**DESCRIPTION OF THE TASK:**
Scan the data below for the string "will". Copy every line where it appears.

**EXTRACTED MATERIAL:**
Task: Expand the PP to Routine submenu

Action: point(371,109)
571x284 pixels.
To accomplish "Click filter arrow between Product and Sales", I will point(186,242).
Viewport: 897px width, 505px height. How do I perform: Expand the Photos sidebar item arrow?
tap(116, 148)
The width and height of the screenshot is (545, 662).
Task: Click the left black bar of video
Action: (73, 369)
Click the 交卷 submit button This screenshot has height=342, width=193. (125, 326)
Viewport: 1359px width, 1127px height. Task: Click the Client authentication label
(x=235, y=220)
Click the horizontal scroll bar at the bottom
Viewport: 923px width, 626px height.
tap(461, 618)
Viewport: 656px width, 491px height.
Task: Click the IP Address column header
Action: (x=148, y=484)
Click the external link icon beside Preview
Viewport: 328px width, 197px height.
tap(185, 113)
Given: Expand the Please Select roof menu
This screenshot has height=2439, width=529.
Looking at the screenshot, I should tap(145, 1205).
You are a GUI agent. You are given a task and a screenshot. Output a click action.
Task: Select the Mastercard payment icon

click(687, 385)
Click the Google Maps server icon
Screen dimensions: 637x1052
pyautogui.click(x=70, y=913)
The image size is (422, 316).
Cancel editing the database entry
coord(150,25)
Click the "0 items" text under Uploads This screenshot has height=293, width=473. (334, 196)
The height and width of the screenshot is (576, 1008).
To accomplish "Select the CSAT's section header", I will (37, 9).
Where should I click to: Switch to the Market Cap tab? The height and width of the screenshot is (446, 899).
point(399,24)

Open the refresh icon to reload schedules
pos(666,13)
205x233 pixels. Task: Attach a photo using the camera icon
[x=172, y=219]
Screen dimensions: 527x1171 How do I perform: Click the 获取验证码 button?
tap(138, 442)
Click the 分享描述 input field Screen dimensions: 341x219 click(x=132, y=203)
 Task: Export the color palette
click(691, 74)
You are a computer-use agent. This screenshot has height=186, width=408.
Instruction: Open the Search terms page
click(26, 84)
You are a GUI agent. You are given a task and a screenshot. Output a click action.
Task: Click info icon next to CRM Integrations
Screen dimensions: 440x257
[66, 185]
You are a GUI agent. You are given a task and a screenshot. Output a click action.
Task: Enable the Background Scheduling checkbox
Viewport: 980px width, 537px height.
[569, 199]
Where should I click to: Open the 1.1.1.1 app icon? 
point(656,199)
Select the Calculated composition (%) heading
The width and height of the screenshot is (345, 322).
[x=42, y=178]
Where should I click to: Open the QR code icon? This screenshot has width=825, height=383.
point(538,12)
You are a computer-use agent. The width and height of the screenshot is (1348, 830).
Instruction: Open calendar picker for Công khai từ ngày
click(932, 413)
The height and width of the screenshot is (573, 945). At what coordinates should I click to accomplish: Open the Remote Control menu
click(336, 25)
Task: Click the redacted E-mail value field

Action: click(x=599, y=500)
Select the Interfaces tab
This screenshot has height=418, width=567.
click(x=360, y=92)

**RESULT OF THIS TASK:**
To accomplish "Click filter arrow between Product and Sales", I will point(186,242).
To accomplish "Select the CSAT's section header", I will (37, 9).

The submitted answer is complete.